(MATERIAL PROVIDED)
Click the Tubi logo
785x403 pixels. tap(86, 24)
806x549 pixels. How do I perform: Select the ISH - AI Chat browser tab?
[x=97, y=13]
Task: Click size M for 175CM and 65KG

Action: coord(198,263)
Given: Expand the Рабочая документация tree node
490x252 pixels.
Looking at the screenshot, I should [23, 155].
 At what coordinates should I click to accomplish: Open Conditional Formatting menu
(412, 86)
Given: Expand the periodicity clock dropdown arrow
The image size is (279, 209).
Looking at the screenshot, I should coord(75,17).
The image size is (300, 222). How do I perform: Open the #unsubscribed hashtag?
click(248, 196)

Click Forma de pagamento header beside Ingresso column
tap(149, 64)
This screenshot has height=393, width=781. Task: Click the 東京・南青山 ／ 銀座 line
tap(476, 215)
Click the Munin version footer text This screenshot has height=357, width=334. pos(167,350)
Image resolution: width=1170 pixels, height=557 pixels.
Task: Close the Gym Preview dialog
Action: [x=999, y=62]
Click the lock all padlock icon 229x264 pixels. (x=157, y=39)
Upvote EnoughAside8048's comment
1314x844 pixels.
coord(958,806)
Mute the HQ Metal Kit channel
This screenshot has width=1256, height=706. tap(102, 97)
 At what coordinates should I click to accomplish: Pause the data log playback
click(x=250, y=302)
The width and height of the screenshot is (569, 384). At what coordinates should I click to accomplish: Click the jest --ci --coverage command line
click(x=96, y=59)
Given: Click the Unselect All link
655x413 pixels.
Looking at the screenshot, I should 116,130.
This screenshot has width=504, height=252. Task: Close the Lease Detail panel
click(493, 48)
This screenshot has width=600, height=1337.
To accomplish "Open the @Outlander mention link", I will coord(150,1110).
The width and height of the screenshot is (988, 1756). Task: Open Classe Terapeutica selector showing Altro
(End MATERIAL PROVIDED)
● WHAT TO WORK ON
Write out all the data exactly.

● ANSWER FOR THE TASK
Click the Tubi logo
785x403 pixels. tap(86, 24)
806x549 pixels. How do I perform: Select the ISH - AI Chat browser tab?
[x=97, y=13]
Task: Click size M for 175CM and 65KG

Action: coord(198,263)
Given: Expand the Рабочая документация tree node
490x252 pixels.
Looking at the screenshot, I should [23, 155].
 At what coordinates should I click to accomplish: Open Conditional Formatting menu
(412, 86)
Given: Expand the periodicity clock dropdown arrow
The image size is (279, 209).
Looking at the screenshot, I should coord(75,17).
The image size is (300, 222). How do I perform: Open the #unsubscribed hashtag?
click(248, 196)

Click Forma de pagamento header beside Ingresso column
tap(149, 64)
This screenshot has height=393, width=781. Task: Click the 東京・南青山 ／ 銀座 line
tap(476, 215)
Click the Munin version footer text This screenshot has height=357, width=334. pos(167,350)
Image resolution: width=1170 pixels, height=557 pixels.
Task: Close the Gym Preview dialog
Action: [x=999, y=62]
Click the lock all padlock icon 229x264 pixels. (x=157, y=39)
Upvote EnoughAside8048's comment
1314x844 pixels.
coord(958,806)
Mute the HQ Metal Kit channel
This screenshot has width=1256, height=706. tap(102, 97)
 At what coordinates should I click to accomplish: Pause the data log playback
click(x=250, y=302)
The width and height of the screenshot is (569, 384). At what coordinates should I click to accomplish: Click the jest --ci --coverage command line
click(x=96, y=59)
Given: Click the Unselect All link
655x413 pixels.
Looking at the screenshot, I should 116,130.
This screenshot has width=504, height=252. Task: Close the Lease Detail panel
click(493, 48)
This screenshot has width=600, height=1337.
To accomplish "Open the @Outlander mention link", I will coord(150,1110).
The width and height of the screenshot is (988, 1756). Task: Open Classe Terapeutica selector showing Altro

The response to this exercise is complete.